Job seekers attend a fair in Chongqing on Feb 15 that attracted 50,000 people. Organizers said 1,200 companies offered 30,000 jobs with salaries and benefits generally higher than last year.
Too much hopping hurts chance of landing a new position, expert says
The weeks after the Spring Festival holiday were expected to see a job-hopping frenzy among young white-collar workers, especially those in their 20s, according to a recent survey.
About 65 percent of respondents born in the 1990s said they wanted to change jobs in the first quarter of this year, while less than one-third of those born in the 1960s wanted to do so, implying that older people become more prudent about changing employment.

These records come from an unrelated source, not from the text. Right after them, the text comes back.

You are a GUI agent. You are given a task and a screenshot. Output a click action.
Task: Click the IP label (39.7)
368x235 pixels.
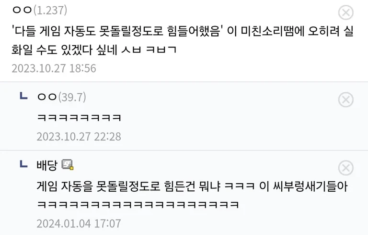[x=72, y=97]
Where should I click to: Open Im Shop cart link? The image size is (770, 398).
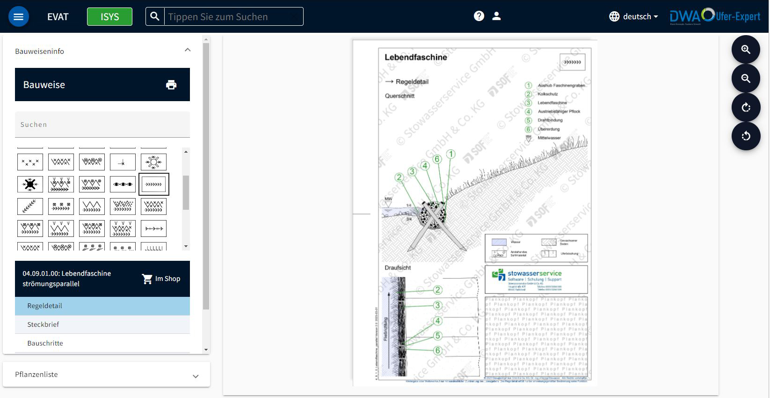pyautogui.click(x=161, y=279)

Zhaopin.com, a leading online recruitment agency, released the findings on Wednesday. The survey polled more than 12,000 white-collar workers in 28 major cities in China including Beijing and Shanghai.
About 10 percent of respondents said they have already handed in resignation letters, and some 21 percent have refreshed their resumes to hook opportunities in the labor market.
Leo Cui, an accountant in Shenzhen, plans to quit in early March.
The 24-year-old said he encountered a "development bottleneck" in his current company, with limited space for promotion and a pay raise after working there for two years.
"Our year-end bonus in 2013 remained the same as the previous year. That's disappointing, but the other benefits were less attractive, too, compared with my friends and schoolmates," he said.
Cui said he would find a new job in Tianjin, where he was born and where the salary may fall behind Shenzhen but the living cost is lower.
Cui was not an isolated case.
Sun Bo, 29, is a visual designer with a United States fashion brand in Beijing.